Published on 21 April 2016

A two-year study on the development of type 2 diabetes is being run in Malaysia by a UK-based biotechnology company that aims to help healthcare professionals predict how the condition could progress.

Oxford BioDynamics will follow 480 people in Malaysia as part of a study to track how the condition develops, in order to provide a way to test for people who could be at risk of type 2 diabetes and those with the condition who could be more likely to have related health complications.

The study will measure people’s blood sugar levels and put them in four groups based on their readings for healthy people, people who may be at risk of type 2 diabetes, and those with the condition who are treated, and not treated.


Researchers will use blood samples to look at how type 2 diabetes develops

Over the following two years those taking part in the study will provide blood samples at six month intervals, from which the research team will monitor the development of type 2 diabetes and build a test that could provide a prediction for how the condition may develop, based on clues from the study participant’s blood samples.

Dr Lim Chun Ren, Oxford BioDynamics Malaysia Director, and study leader said: “The International Diabetes Federation has described diabetes as an immense global challenge and in Malaysia, where one in five of the population over 30 has been diagnosed with the disease, this challenge is especially acute. We hope the outcomes of this study will have a real impact on the quality of life for Malaysians living with and at risk of type 2 diabetes. We are grateful to Diabetes Malaysia, and the Hospital Seberang Jaya for their collaboration and help to deliver this important study.”

Dr Alexandre Akoulitchev, Chief Scientific Officer at Oxford BioDynamics said: “There is a significant unmet clinical need for a companion tool to provide patients with diabetes and those in a pre-diabetic state with a prognosis of their disease. Diabetes is a severely debilitating disease for individuals living with it, and as such, costly for the societies they live in. Clearer prognosis of the disease will mean better treatment for individuals at a more reasonable cost for societies.”

Dr. Ang Hock Aun, Endocrinologist of Hospital Seberang Jaya, said: “Most clinical studies involving type 2 diabetes are biochemical and we are particularly excited now to collaborate with Oxford BioDynamics to study the epigenetic aspect of this disease.”

At each stage of the trial participants will provide a 15ml sample of blood, and frozen samples will be delivered to the Oxford BioDynamics base in Penang where a profile of chromatin conformation signatures (CCSs) will be made up, and compared with glucose (blood sugar) levels.

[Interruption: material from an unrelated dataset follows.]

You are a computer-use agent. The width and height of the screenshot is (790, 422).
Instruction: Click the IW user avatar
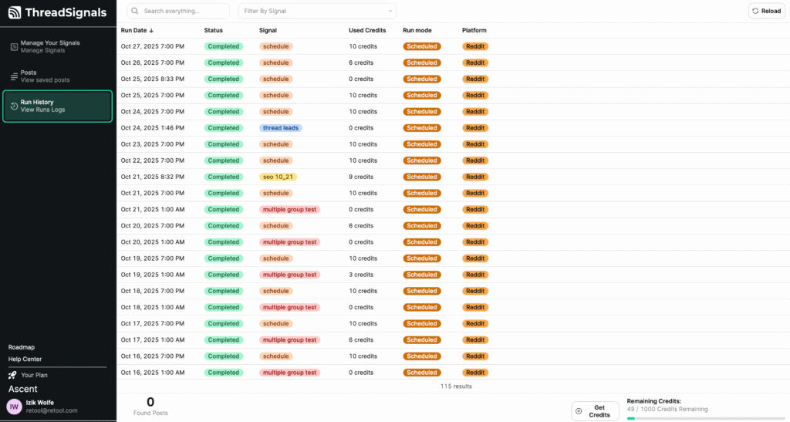point(15,407)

Researchers will look at the DNA in the blood to try and work out the causes of type 2 diabetes and predict how it may develop for people that have the condition.

More than 16.6%, or 3.3 million, of the 20 million population of Malaysian adults aged 20-79 have been diagnosed with type 2 diabetes. This is considerably higher than the 9% of people believed to have the condition globally.

The World Health Organization recently published their first Global report on diabetes that revealed 422 million adults are now living with the condition worldwide.

Health problems including being overweight and obesity were highlighted as the main factors in the rise of people with type 2 diabetes, with most cases of the condition found among people living in developing countries.